Though there were negatives, the film also succeeded and even excelled in some aspects. The camera work was impressive and dynamic, with sweeping panoramas of mountains backed by particularly impressive shots of the wide skies and sweeping plains. The soundtrack was simple but effective, drawing the viewer in at quiet parts of the film and pairing nicely with the wolf attacks (which were enjoyably shocking, snarlingly gruesome, and genuinely frightening). Also on the list of positives is a subtle but gripping backstory to Neeson’s character, which is revealed not primarily through dialogue but through simple and poignant images.

To preserve the ending for readers, I’ll only touch briefly on the conclusion, and say that while my first reaction was disappointment, it seemed more and more appropriate as I thought of it. It was a good not great movie, with a solid plot and a capable cast. It suffered mostly where it compromised; instead of fully exploring the philosophical seeds it plants, it leans towards watery characters and an easily marketable tough-guy action feeling tailor-made for the “males age 18-35” audience. Nonetheless, it has moments that remind me of how the typical survival film can be more than that.

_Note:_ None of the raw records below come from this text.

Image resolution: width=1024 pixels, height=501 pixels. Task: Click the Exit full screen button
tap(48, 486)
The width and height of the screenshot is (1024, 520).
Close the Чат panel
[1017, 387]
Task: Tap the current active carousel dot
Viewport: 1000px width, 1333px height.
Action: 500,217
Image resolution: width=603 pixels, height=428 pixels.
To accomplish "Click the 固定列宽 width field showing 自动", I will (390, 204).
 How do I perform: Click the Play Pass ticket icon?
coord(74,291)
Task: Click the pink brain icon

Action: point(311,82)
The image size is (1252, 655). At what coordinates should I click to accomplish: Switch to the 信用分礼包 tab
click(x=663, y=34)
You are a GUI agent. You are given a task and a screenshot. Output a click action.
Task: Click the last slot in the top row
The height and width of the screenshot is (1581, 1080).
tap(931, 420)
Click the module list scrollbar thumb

“Yes, I’ve read a poem, try not to faint.”: A Review of “The Grey”

By Josh Rosenfield

At the end of The Grey, that quote from Serenity was what immediately came to mind. I pictured this film as a guy who is desperately trying to convince people that he is more intelligent than he looks. “See, you guys? I can cite poetry and stuff! I’ve got metaphors and motifs! I’m not just an action movie, I’m not!” And while I’d normally be inclined to hate that sort of a movie, I’m actually okay with The Grey. Instead of resenting a shallow bid to appear “deep”, I appreciated what felt like an honest stab at making a smarter-than-average action thriller. Of course, this doesn’t entirely work, but I’m still happy that they tried.

As Mike stated, the supporting characters are painted very broadly. The main failure of the movie is the attempt to give these characters backstories and sympathetic characterizations. The movie just can’t seem to reconcile the boring archetypes with the intriguing backstories. Neeson’s character, however, is fascinating. I found everything involving his whole story to be totally engrossing. Director Joe Carnahan, who I ripped a few years ago for his awful adaptation of The A-Team, does an extraordinary job of telling us things using only visuals. At one point late in the film, Carnahan gives us a startling revelation (that, admittedly, doesn’t change the story a whole lot) that is communicated in a shot that couldn’t have lasted more than two seconds. It’s called visual storytelling, and more directors really need to learn what it is. The ending is going to cause a lot of discussion, and I have gone through no less than five distinct emotions towards it since the film ended. As I see it now, the ending was very bold, but the film didn’t earn it. A different movie with that ending would have been amazing, but not this movie.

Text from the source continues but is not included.